Start of RECORDS FOR THE TASK
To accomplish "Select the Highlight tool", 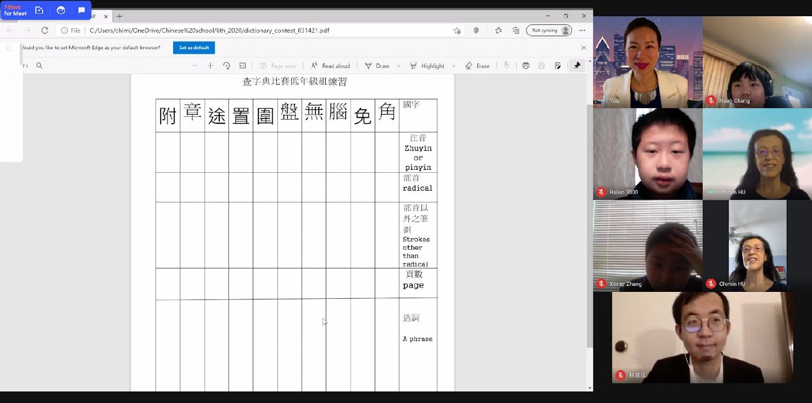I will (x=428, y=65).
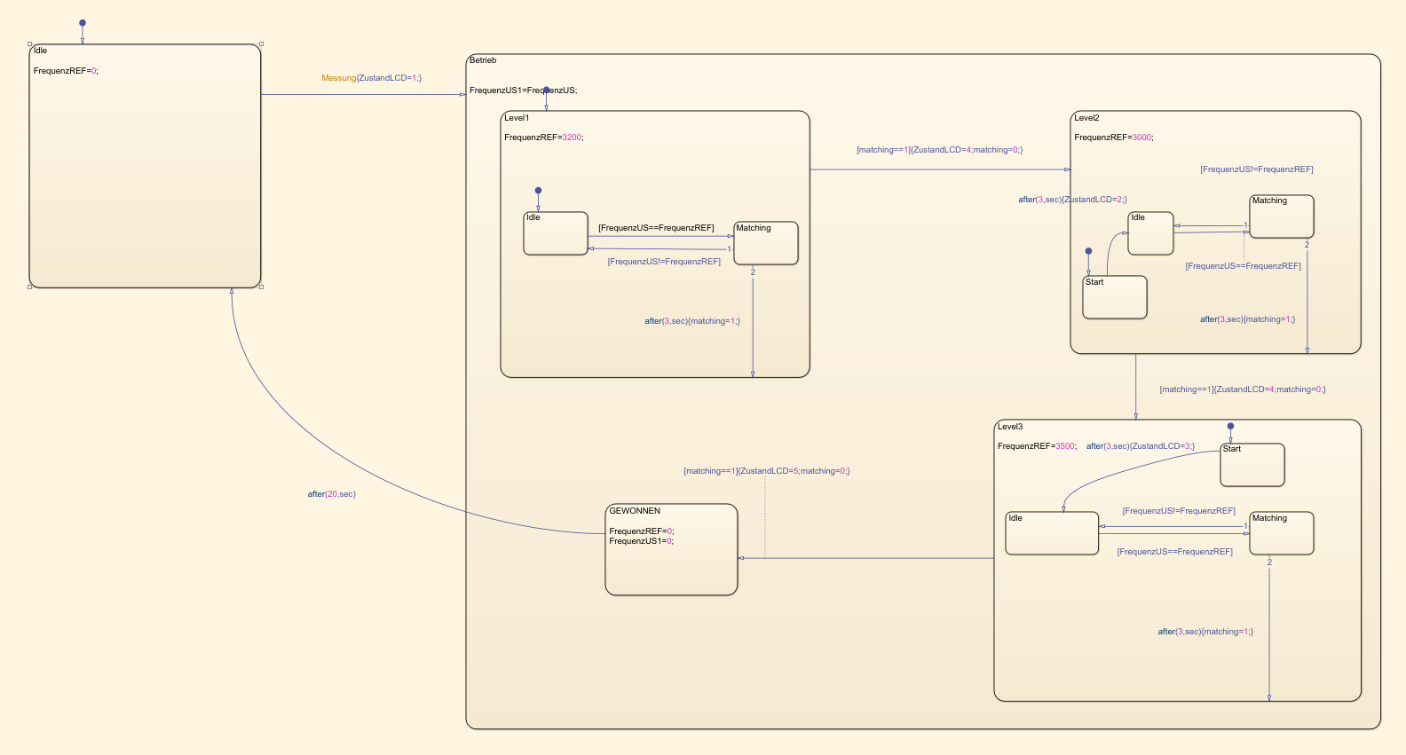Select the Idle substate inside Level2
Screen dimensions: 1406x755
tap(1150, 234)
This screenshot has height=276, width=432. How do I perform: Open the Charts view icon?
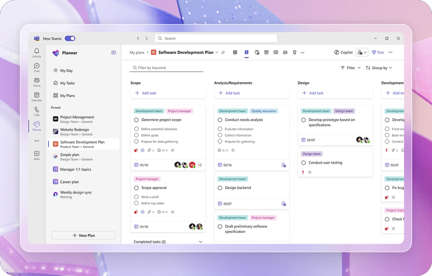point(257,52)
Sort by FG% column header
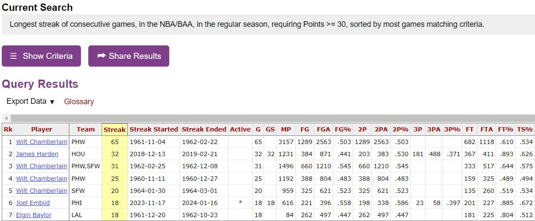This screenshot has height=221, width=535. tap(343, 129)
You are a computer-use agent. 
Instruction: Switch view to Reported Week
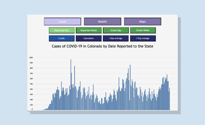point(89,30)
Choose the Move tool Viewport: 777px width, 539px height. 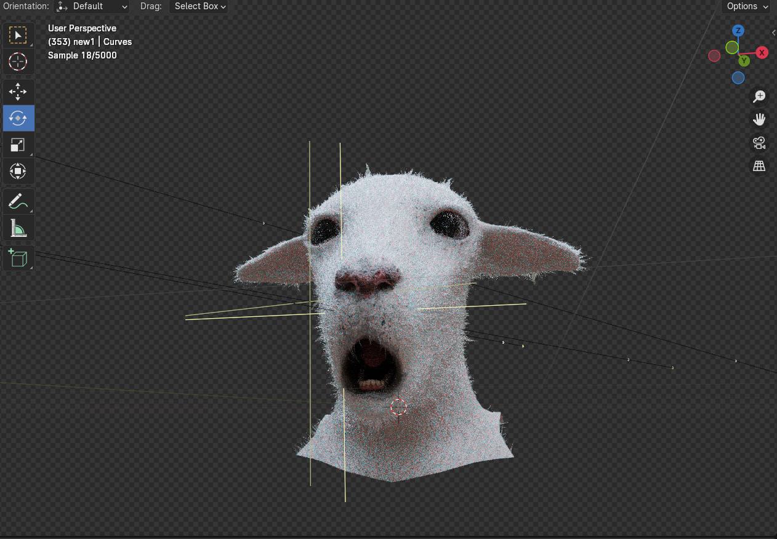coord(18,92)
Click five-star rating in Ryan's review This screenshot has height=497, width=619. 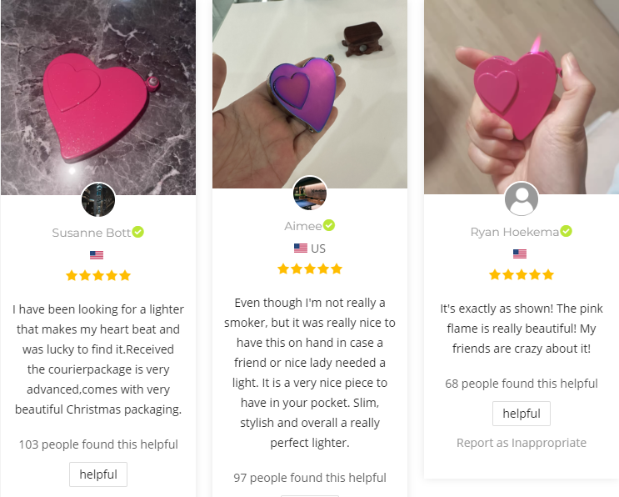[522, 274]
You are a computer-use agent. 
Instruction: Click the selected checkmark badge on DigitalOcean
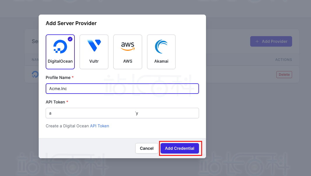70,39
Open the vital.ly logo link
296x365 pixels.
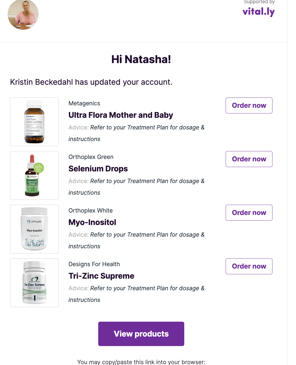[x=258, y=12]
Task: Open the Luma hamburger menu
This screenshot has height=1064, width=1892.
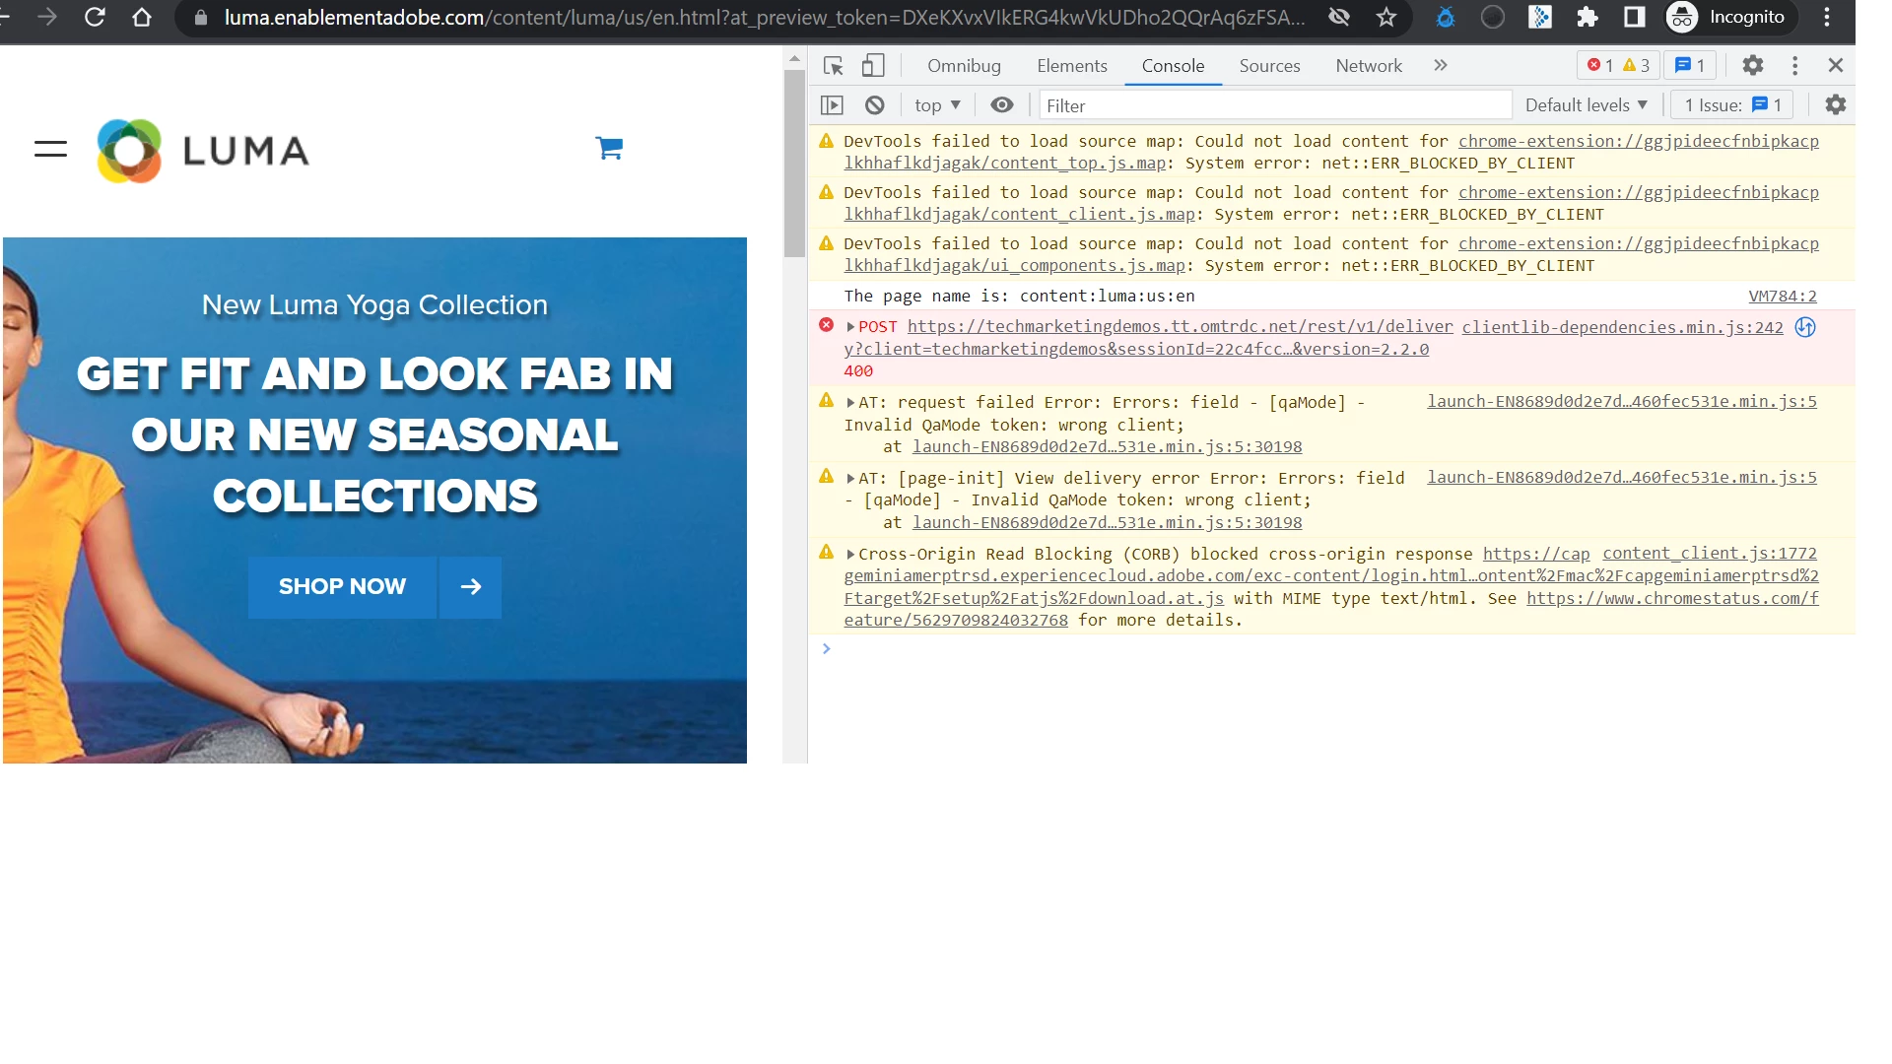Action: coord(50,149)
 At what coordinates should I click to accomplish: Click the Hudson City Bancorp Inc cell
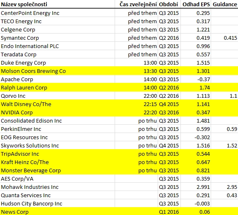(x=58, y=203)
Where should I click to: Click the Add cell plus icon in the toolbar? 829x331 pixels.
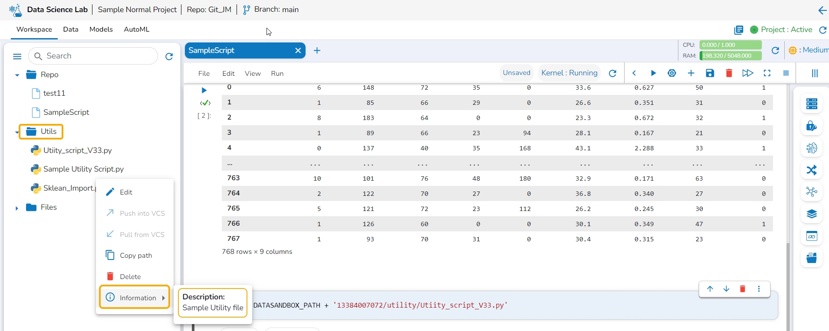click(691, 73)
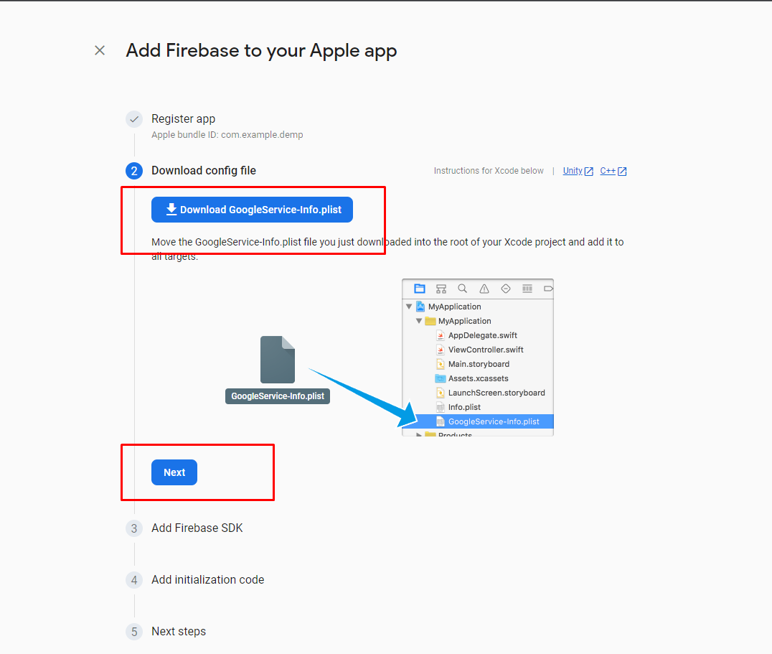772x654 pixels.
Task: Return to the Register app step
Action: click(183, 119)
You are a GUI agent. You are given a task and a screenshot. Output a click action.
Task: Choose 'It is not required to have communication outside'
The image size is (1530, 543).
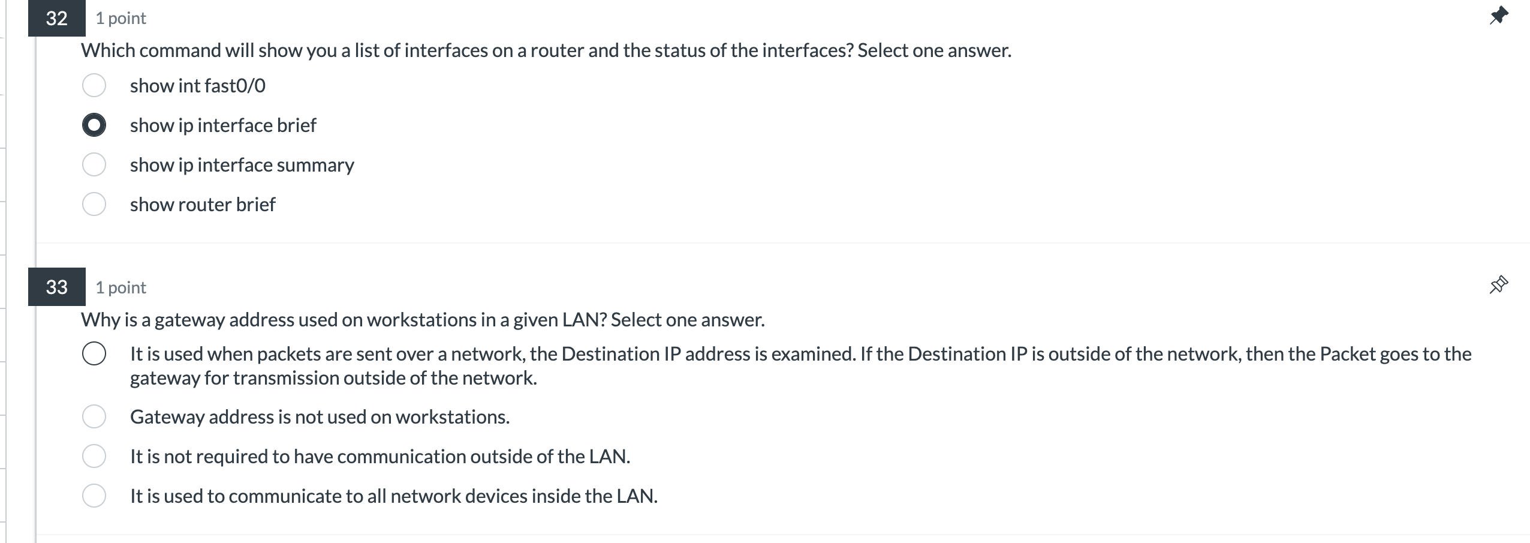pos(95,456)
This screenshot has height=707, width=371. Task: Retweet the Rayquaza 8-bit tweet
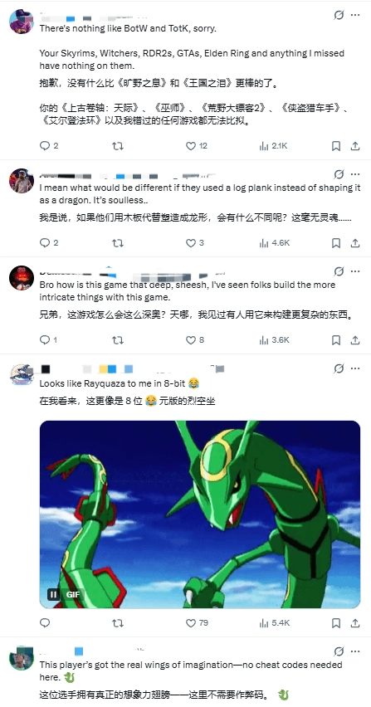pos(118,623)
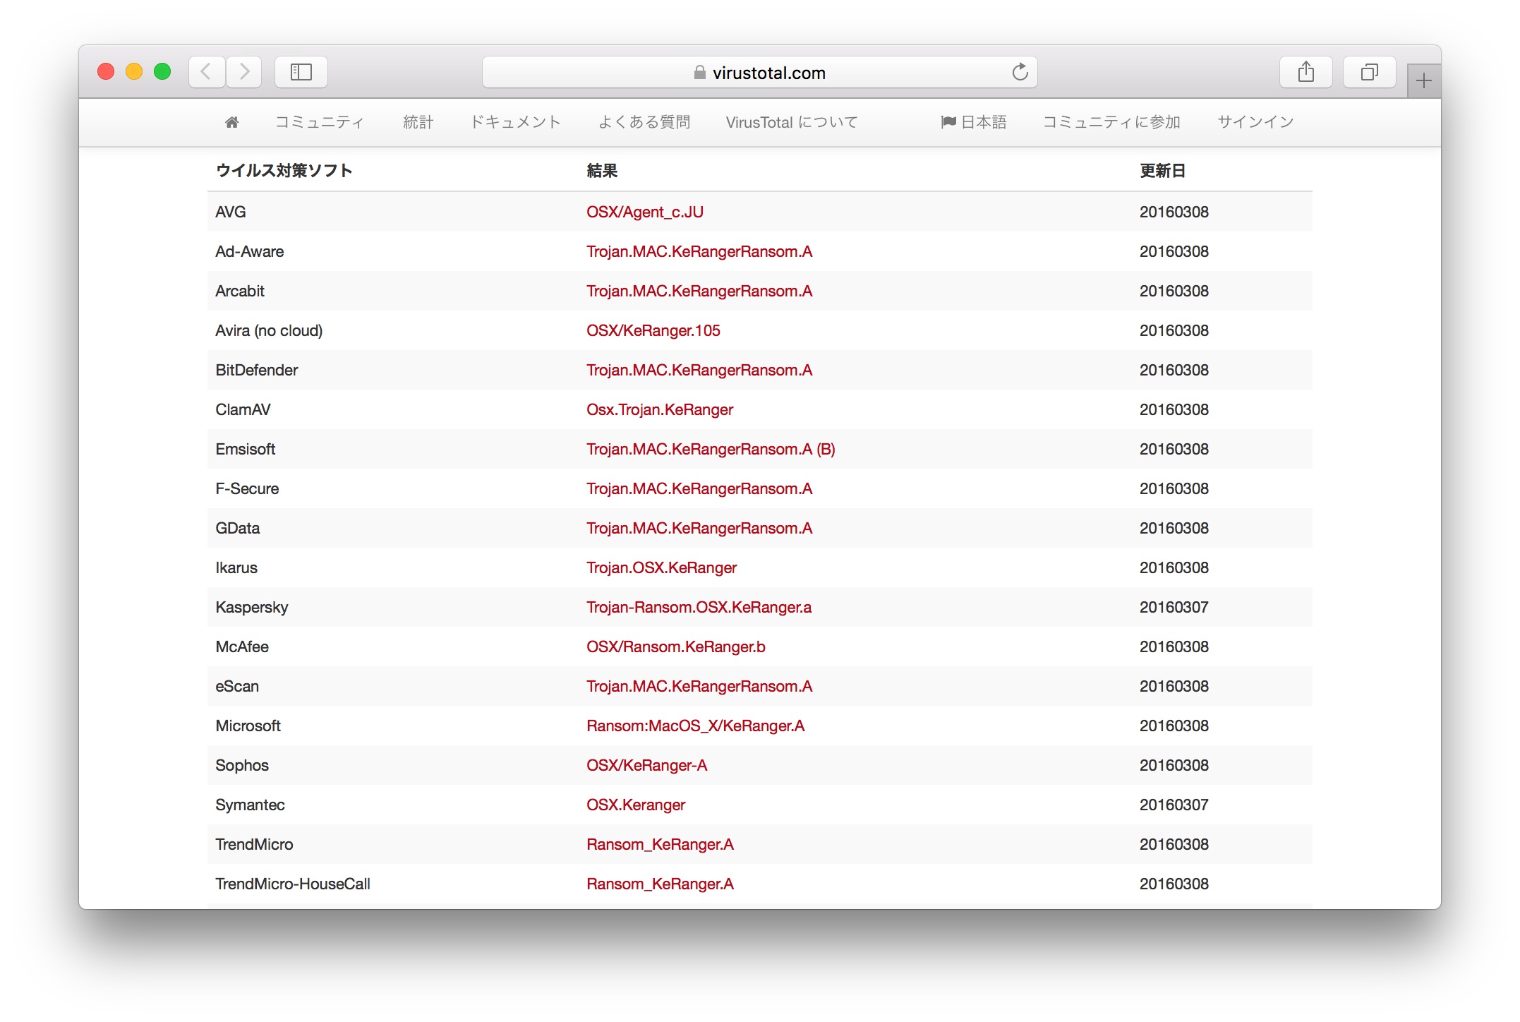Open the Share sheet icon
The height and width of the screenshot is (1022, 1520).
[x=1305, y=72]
End of RECORDS FOR THE TASK
WRITTEN TASK. Reproduce the records from the line with "You are a GUI" up to and including the last line of the records, and omit the pictures from your answer.

RESULT OF THE TASK.
You are a GUI agent. You are given a task and a screenshot. Output a click action.
Task: Choose 'It is not required to have communication outside'
The image size is (1530, 543).
pos(95,456)
This screenshot has height=707, width=371. Task: Retweet the Rayquaza 8-bit tweet
pos(118,623)
Open the Share sheet icon
The height and width of the screenshot is (1022, 1520).
[x=1305, y=72]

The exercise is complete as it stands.